Opinion
October 19, 1995
Appeal from the Supreme Court, Albany County.
Petitioner was found guilty, after a disciplinary hearing, of violating a prison disciplinary rule prohibiting the use of controlled substances. Even though the positive results of a drug test, confirmed with the results of a second test, provide substantial evidence supporting respondent's determination ( see, Matter of Lahey v. Kelly, 71 N.Y.2d 135, 138), petitioner contends that it should be annulled due to respondent's failure to comply with 7 NYCRR 1020.4 (e) (1) (ii), which provides in relevant part that "[a] log book shall be kept in the vicinity of the refrigerator/freezer, and each person accessing the specimens shall note his name, the date, and the time of each such access".
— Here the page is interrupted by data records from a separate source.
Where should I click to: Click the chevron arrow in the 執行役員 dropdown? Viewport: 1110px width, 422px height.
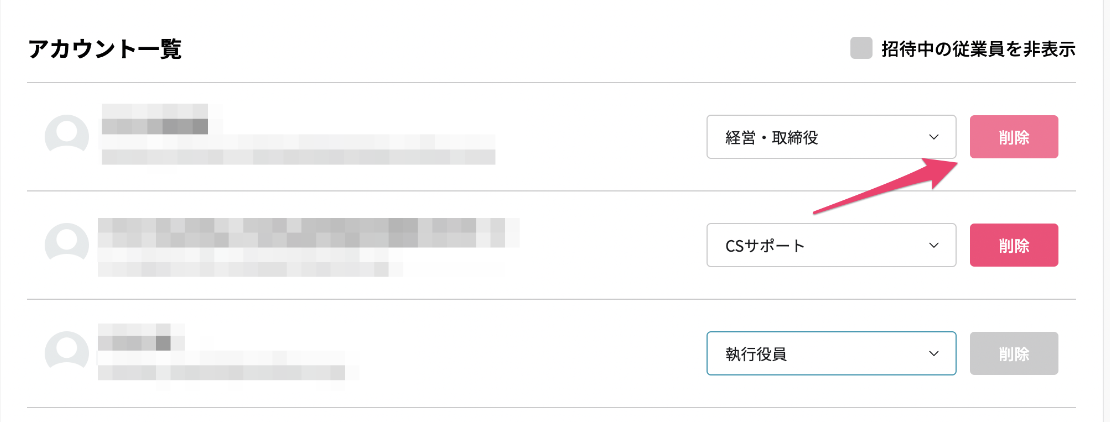[934, 353]
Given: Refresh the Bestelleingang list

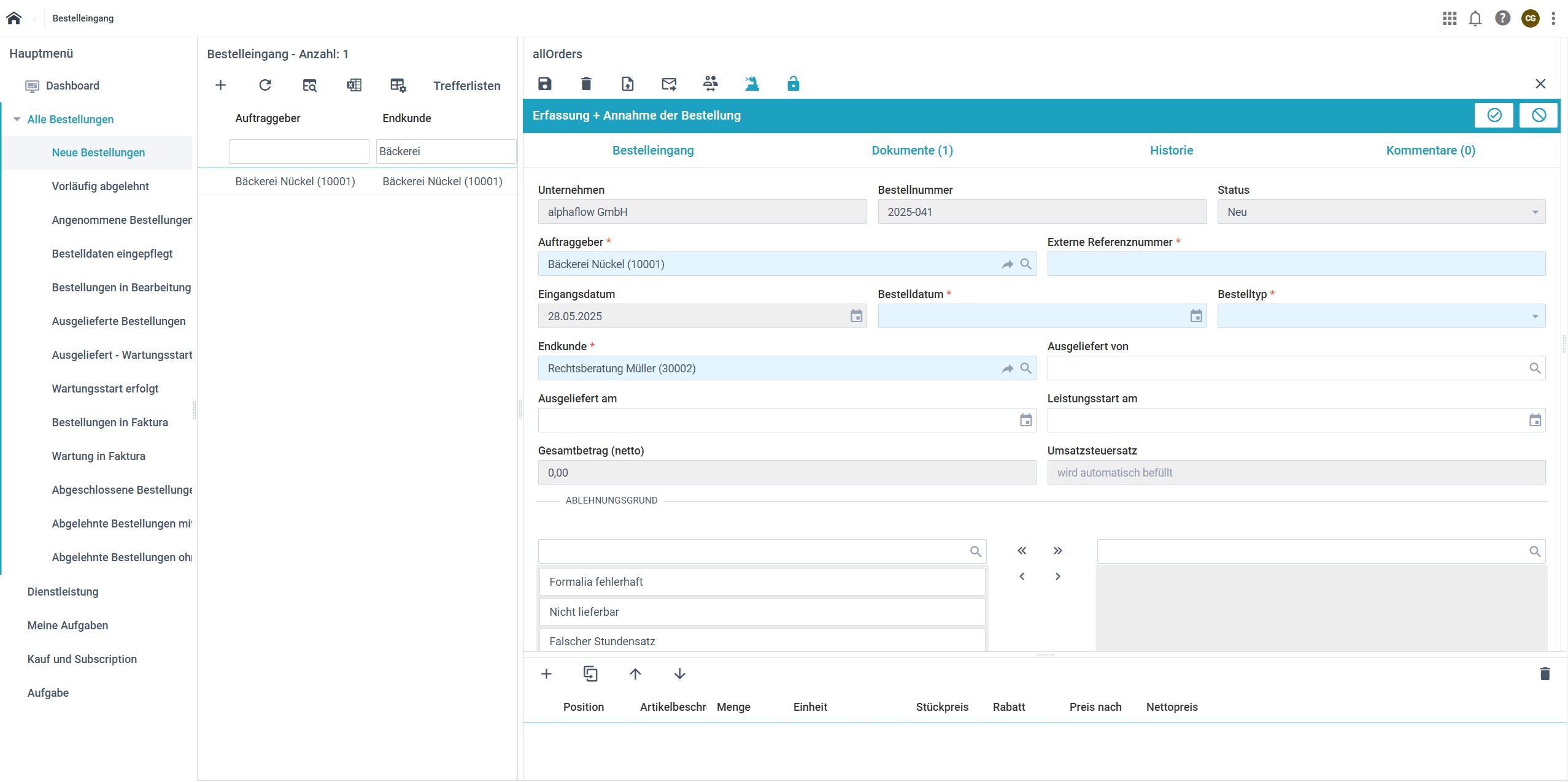Looking at the screenshot, I should point(265,85).
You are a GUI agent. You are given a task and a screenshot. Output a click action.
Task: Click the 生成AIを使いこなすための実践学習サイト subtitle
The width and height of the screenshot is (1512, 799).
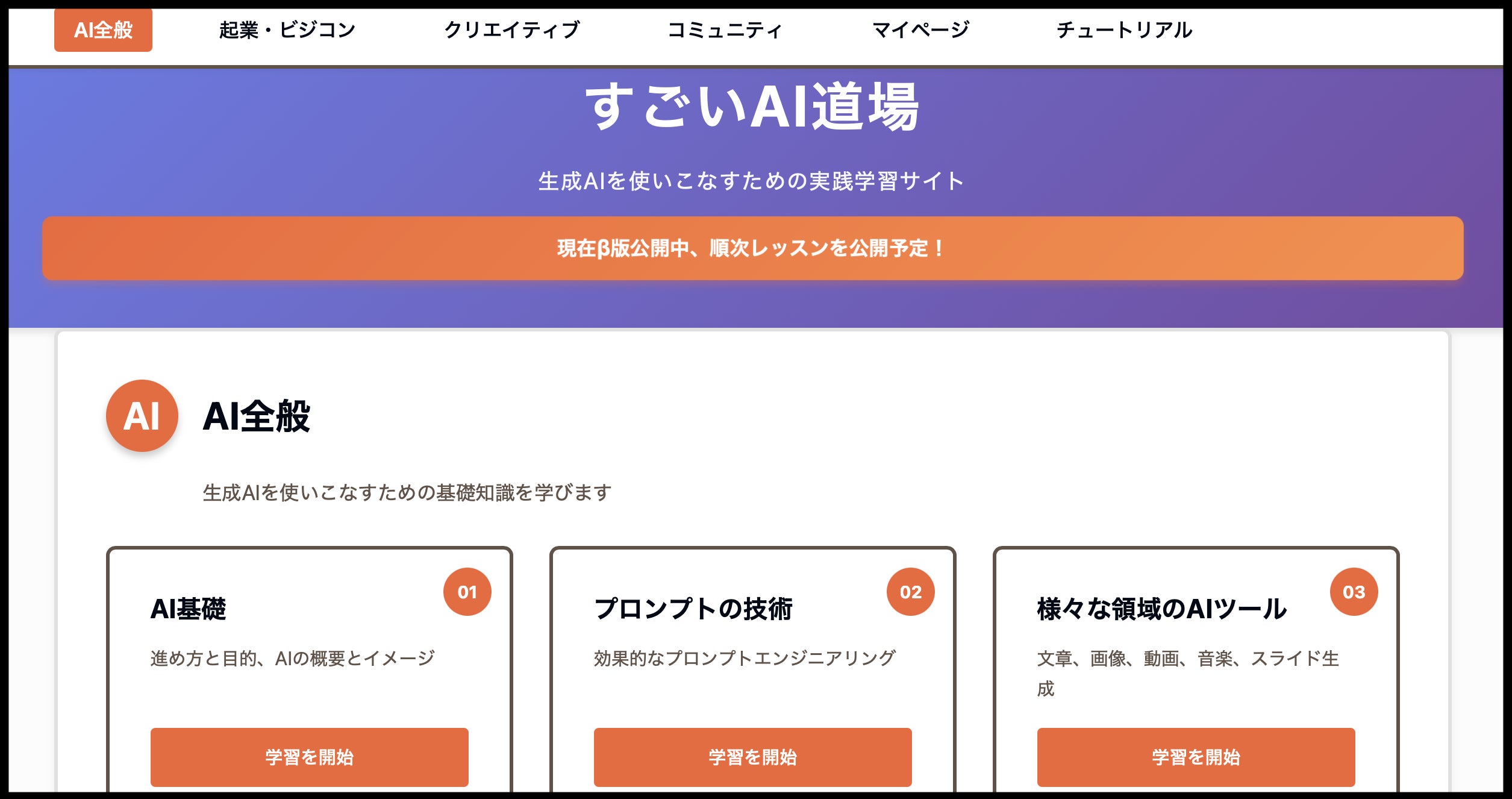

Petitioner contends that he was prejudiced by respondent's undisputed failure to maintain a refrigerator log book as it could have provided relevant evidence substantiating his claim that the testing officers may have confused his urine sample with one of the 11 samples that were tested at the same time as his. We reject petitioner's argument since all of the chain of custody information that would have been included in the refrigerator log book was recorded on the "request for urinalysis test" form that was provided to petitioner at the hearing ( see, Matter of Adorno v. Coughlin, 216 A.D.2d 615). Therefore, since petitioner has not cited any evidence adduced at the hearing substantiating his claim that his specimen could have been confused with other samples, we shall dismiss the petition ( see, Matter of Curry v Coughlin, 175 A.D.2d 970; Matter of Price v. Coughlin, 116 A.D.2d 898, 899).
Cardona, P.J., Mercure, Peters and Spain, JJ., concur. Adjudged that the determination is confirmed, without costs, and petition dismissed.